While I couldn't help but sympathize, I got to wondering just a little more, and discovered that this, quite possibly, has more going on than may be thought on the surface. We all know that mobile games and browser games have been on an uptick lately, and much of the attribution for that was the increased proliferation of mobile devices. This makes plenty of sense; if there are a lot more mobile devices out there then why shouldn't there be more mobile games sold to play on said devices? But that bit about adult gamers who are short on time got me to thinking.
One thing I know about browser games--being well acquainted with same from Kongregate
, Armor Games and a literal host of other options when it comes to browser gaming--is that they are quick to pick up and fairly quick to put down. A browser game, under the right circumstances, can be played to completion in a matter of hours, and not too many of them. Mobile gaming isn't exactly too far removed from that, with focuses on puzzle games and the like, so the idea may be there as well. Adult gamers don't have much time for complex games--I personally love the "Fallout" and "Elder Scrolls" games because I can take them on in pieces, and despite the fact that I loved all that I've played so far, I haven't played a "Final Fantasy" game since "Final Fantasy X" came out. And there have been several since. Many gamers simply don't have the time for long and complex titles that don't have easily compartmentalized storylines, and the mobile and browser markets may be capitalizing on this.
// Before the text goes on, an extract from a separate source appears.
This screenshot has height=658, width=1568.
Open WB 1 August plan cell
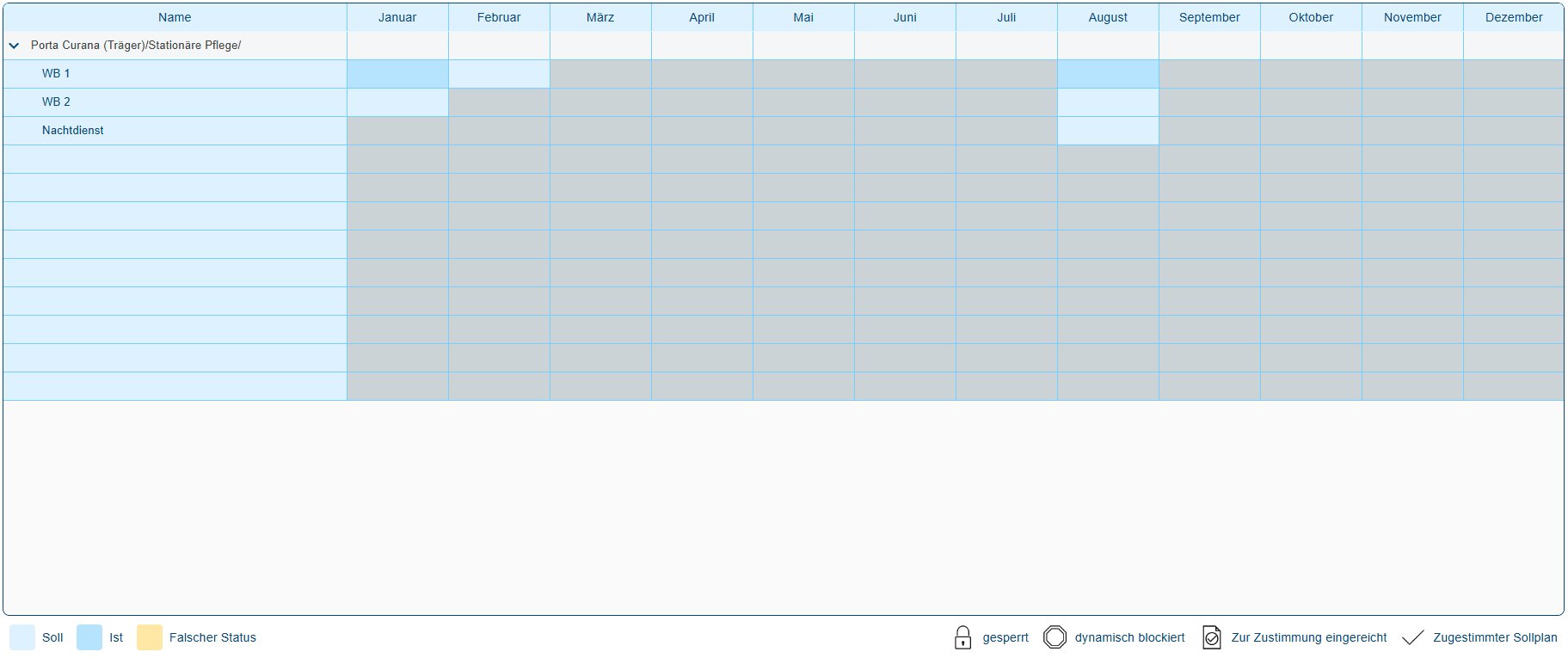tap(1108, 74)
So to answer the question the headline asks, is the mobile gaming
market seizing gamers on time constraints? There's no way to be sure on that one, at least not until a full study can be launched. But on the anecdotal level, there's at least enough evidence to suggest a potential connection. While it'd take a lot more study to figure that out on any kind of scientific level, the concept that mobile games--and browser games--may get a burst from former core gamers who simply don't have time to game any more is likely more valid than some may have expected, and poses some unusual possibilities for future game development.